Dying to be a Diamond

No wonder I was courted so diligently by the Probus Club.

Contemplating the agelessness of diamonds.

The local version of this world-wide organization for retired PROfessional BUSiness people had been without a secretary for some time.

I learned that Probus Clubs provide a great network of expertise.  They organize activities to suit a variety of tastes, find fascinating guest speakers who keep us current and participate in NO fund raising activities or community affiliations.

“I’ll do the minutes until you find a Secretary,” I said, knowing it was the door to a long term attachment.  My heart had been touched. Minute taking is no mystery after years of administering Boards. Besides, my other community commitments are not continuously demanding.  They won’t all call me at once.  The emergency response people will have to keep earthquakes and forest fires to a reasonable schedule.  (Tsk!)

You guessed the end of the story.  Yes, I’m now on the Executive.  So this month, I took notes as the speaker, a scientist, explained how we could live into our 120th year and beyond.  He reminded us that we are made of the same material as the stars.  Therefore, he claims we have the power to manage our health and live many more years.  We are a bundle of CHON – carbon 18.5%, hydrogen 10%, oxygen 65% and nitrogen 3%.  (The remaining 3.5% are a smattering of other goodies.)  He then went on to explain the steps we must take to give our bodies the care needed for this longer life span.

I could hear echoes of my deceased mother’s lament,  “What on earth would possess me to want to live longer as an old person?”  I am coming to understand her rationale.

What does old age have to do with diamonds?

The day after the Probus presentation, my walking buddy arrived for our daily stomp.  After she pulled in, she sat in her car for a few minutes, listening to the radio with a strange expression on her face.  It wasn’t until the end of our walk that I learned what had held her attention.

Marion and I met a neighbour who we both knew.  In the throes of the conversation, Marion said, “Apparently we can now have our loved one’s ashes made into a diamond.  Imagine!  For $4,800, we can be wearing our loved ones.  After all, we are partially made of carbon!”
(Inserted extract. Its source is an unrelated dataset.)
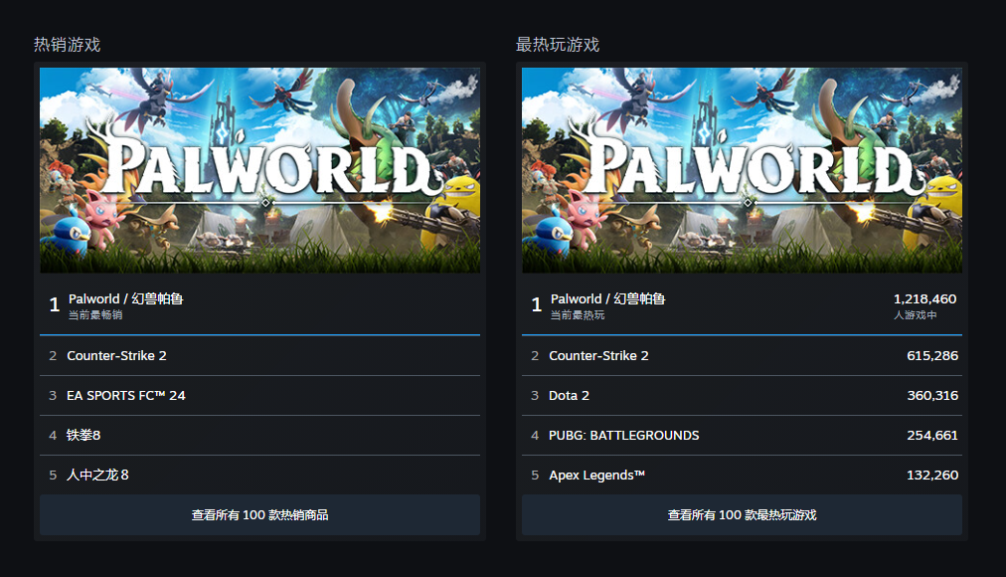Open Counter-Strike 2 in the top sellers list

click(116, 356)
“Yike, would I want that?”  I tried to imagine someone wearing me on their finger.

Photo from Cremation Solutions.com

“You can choose the colour you want for the diamond, too!  I think blue was $4,800.”

We had fun with the concept for a while, but I detected a light in Marion’s eyes when she patted her chest.  She appeared to be considering how she could wear a diamond, made from her daughter’s ashes, around her neck.
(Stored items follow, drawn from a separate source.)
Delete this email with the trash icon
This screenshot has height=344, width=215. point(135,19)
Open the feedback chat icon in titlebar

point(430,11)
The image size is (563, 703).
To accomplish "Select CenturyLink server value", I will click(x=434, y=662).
We confirmed plans for the next day and said our goodbyes.  Throughout the rest of the day, I thought about wearing my mother.  I’d be petrified of losing her. What about my very masculine father?  Would he mind being a stud earring?  He’d prefer being part of a belt buckle, I suspect.  Or, he may accept being embedded in the band of his dress hat.  However that could be lost easily.
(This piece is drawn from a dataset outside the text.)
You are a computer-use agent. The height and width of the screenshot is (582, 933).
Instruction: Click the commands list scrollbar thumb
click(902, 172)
The next day, as I waited for one of my favourite radio programs to come on, I found myself listening to the very same interview Marion had heard on her car radio.  The owner of the diamond-producing business confessed he had his grandfather in his pocket.

“Can I see him…or the diamond?” the interviewer asked.

“Sure, here,” he said.  There was a silent pause. Then when he next spoke, his voice was choked with emotion as he explained that his grandfather was an extraordinary man who he loved deeply.

That simple show of emotion produced a change of heart.  I began to realize that the idea may hold value. Marion could wear her daughter close to her heart.  Cemeteries would stop being overcrowded.  I would have a third alternative…I cannot bear the thought of being buried and cremation is not much more attractive.

Now I could consider becoming a diamond.

What if I changed my Will so I could become this gem?  The colour would be based on who I wanted to keep me.  If I dangled from a dainty nose ring destined for that man who lied to me, red would be an appropriate colour.  If I wanted to be part of a family crest, I’d choose green.  I would stipulate that the only bodily locations for the diamond would be the nose or the ear.  Surely I don’t need to elaborate.

I could start a tradition by passing myself from my oldest great-grand-niece to her oldest grandchild and on that basis thereafter.  What if they would want to add themselves to make a bigger diamond?  Or a more elaborate cluster.

I’d ask to be worn forever and not be stuck in a safe deposit box.

What about pets?  Here’s an answer to what I can do with the ashes of my cat, MacArthur.  For 11 years, he’s been on the kitchen window sill.  We were gypsies while together so I’ve not known where to spread his ashes.  He’d make a fabulous babble for my computer.  He would be close and he’d be my 9 – in honour of his 9 lives and superior to the IPhone’s new 5.  He always knew what I was going to do before I even decided.

Black Alaskan Diamond?

So, beloved readers…  If you wanted to become a diamond, what setting would you choose?  What colour?  Who would you want to wear you?  What boundaries would you want?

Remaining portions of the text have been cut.